Следует ли считать этот рост числа банкетов в первые месяцы Июльской монархии феноменом сугубо парижским? Вряд ли, хотя исследованы эти провинциальные банкеты куда хуже, чем те бесконечные братские банкеты, которые весной 1848 года следовали за посадкой деревьев свободы. Достаточно взять пример, выбранный почти наугад, а именно департамент Сона и Луара, имевший репутацию патриотического, но обычно очень мирный и тихий, и просмотреть газеты за осень 1830 года, чтобы убедиться, какое множество праздничных церемоний происходило в это время в городах и деревнях.
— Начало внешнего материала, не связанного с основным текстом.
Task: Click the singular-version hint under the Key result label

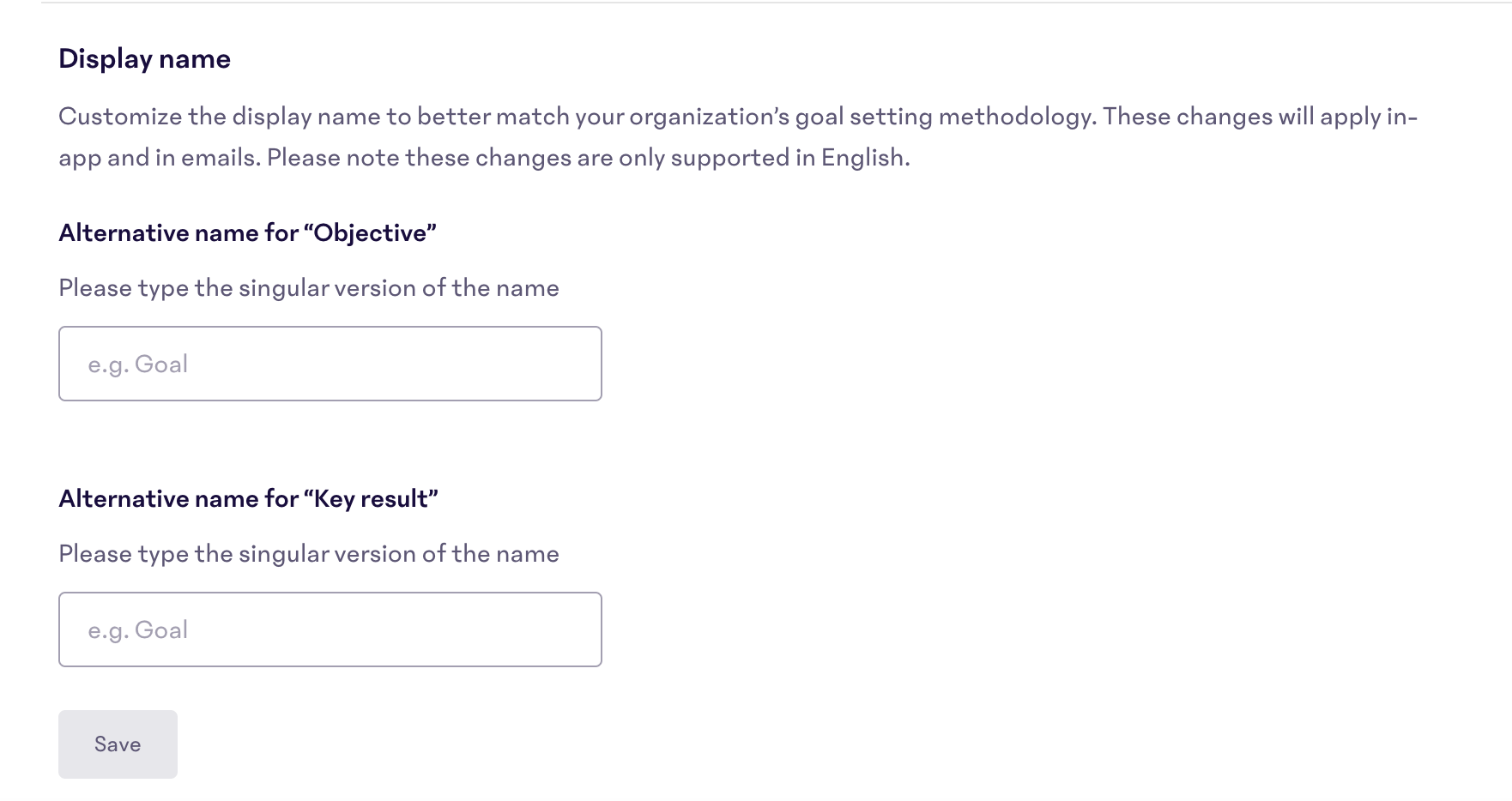Action: (x=308, y=553)
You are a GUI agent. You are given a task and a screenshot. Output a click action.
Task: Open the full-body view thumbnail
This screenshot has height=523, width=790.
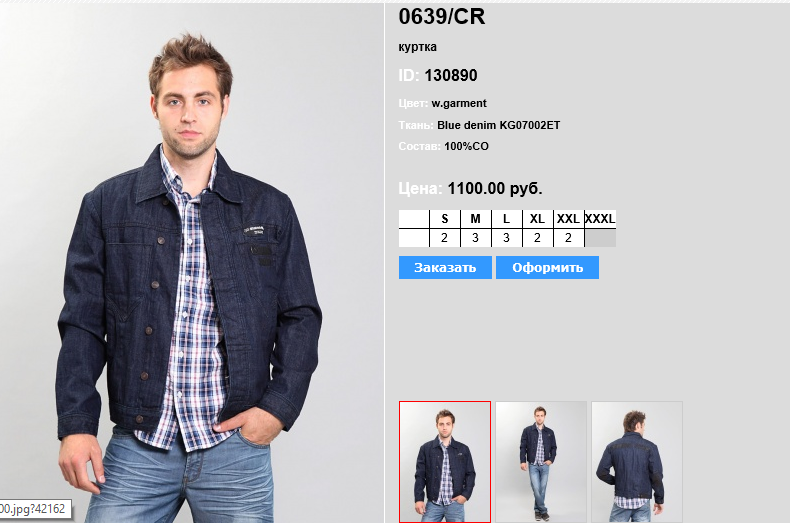(541, 462)
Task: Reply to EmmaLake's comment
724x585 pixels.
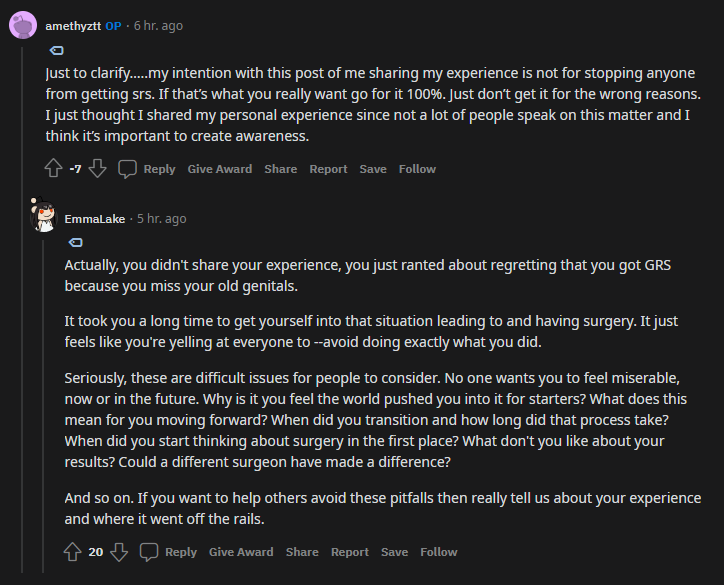Action: point(168,552)
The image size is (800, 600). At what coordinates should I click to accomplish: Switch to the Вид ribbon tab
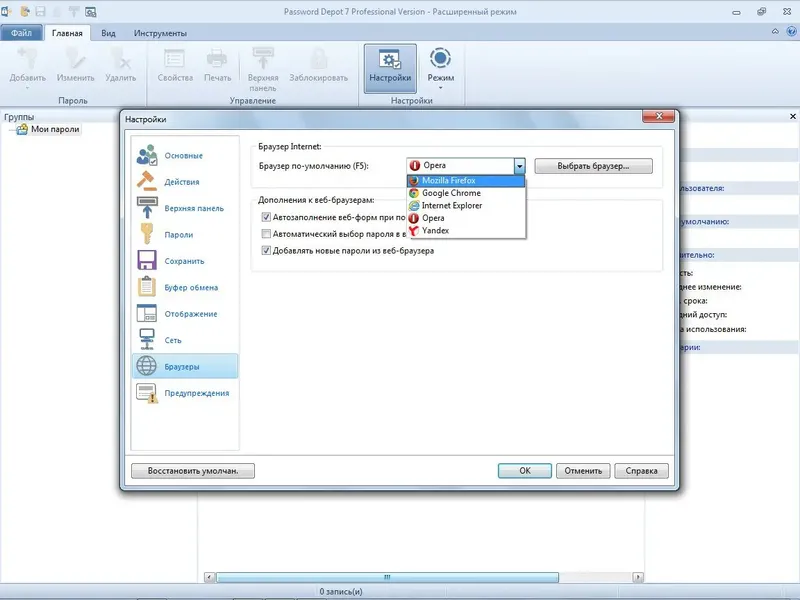(x=108, y=33)
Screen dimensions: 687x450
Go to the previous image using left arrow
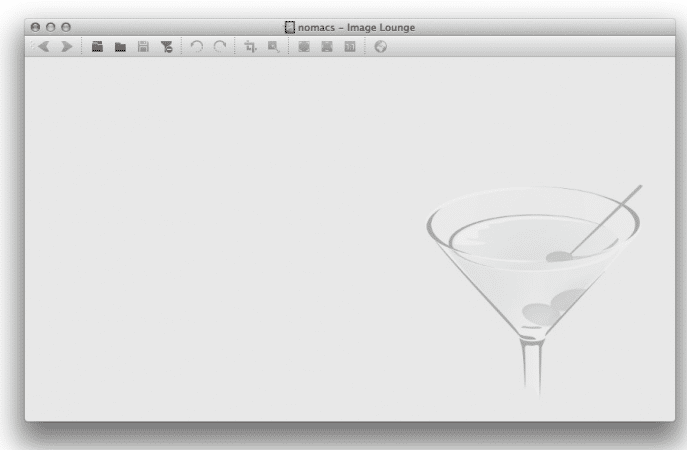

Между тем историки об этом почти ничего не пишут, настолько мы привыкли преуменьшать значение Июльской революции и то ощущение радости, чтобы не сказать освобождения, которое испытали французы от падения старшей ветви Бурбонов и возвращения трехцветного знамени[389]
. После банкета в Маконе 4 августа, к которому мы еще вернемся, «Газета Соны и Луары», орган префектуры, немедленно принявший сторону новой власти, сообщает еще о банкете 27 августа на триста персон в Сен-Жангу, устроенном в честь восшествия Луи-Филиппа на престол, о другом банкете, который 3 сентября сто сорок нотаблей устроили в честь нового супрефекта Луана, и о третьем, устроенном в честь нового мэра в коммуне Сен-Лоран де л’Эн, на берегу Соны напротив Макона. Затем последовали: 27 сентября в Кюизри банкет на 72 персоны (потому что больше не вмещалось в залу); 22 октября малые банкеты каждой роты, состоявшиеся после большого смотра 1300 шалонских национальных гвардейцев; 31 октября общий банкет более шести сотен гвардейцев в парадных мундирах, проведенный по случаю вручения знамен гражданской милиции Макона; кроме того, многочисленные банкеты состоялись в мелких коммунах, а чуть позже последовал большой патриотический банкет, собравший национальных гвардейцев супрефектуры Отена 27 ноября… Июльский режим не только погиб от кампании банкетов, но, как мы уже показали, и родился из такой же кампании, и первые его месяцы также сопровождались празднествами и банкетами; если о них потом забыли, это дела не меняет.Ясно, что в подобных условиях банкеты могли претендовать как минимум на такую же терпимость со стороны властей, какую проявляли по отношению к ним предыдущие правительства. Хотя в первые годы июльские власти столкнулись с серьезными трудностями: карлистскими мятежами на западе страны, республиканскими и рабочими восстаниями в Париже и в особенности в Лионе, многообразными волнениями во многих городах и регионах, — тем не менее они никогда не покушались всерьез на эту фундаментальную свободу. В первые годы июльское правительство было занято восстановлением порядка на улицах, для чего был принят закон о скоплениях людей (апрель 1831 года) и о публичных глашатаях (февраль 1834 года), затем потребовалось установить жесткий надзор за ассоциациями, постоянно возникавшими в рабочей среде (апрель 1834 года), и наконец после покушения Фиески настала пора прекратить публикации, посредством которых возмутители спокойствия уже четыре года с большим успехом подрывали моральные и политические основы режима (тогда и были приняты сентябрьские законы 1835 года). Однако при обсуждении закона об ассоциациях правительство совершенно четко объявило, что он не распространяется на собрания[390]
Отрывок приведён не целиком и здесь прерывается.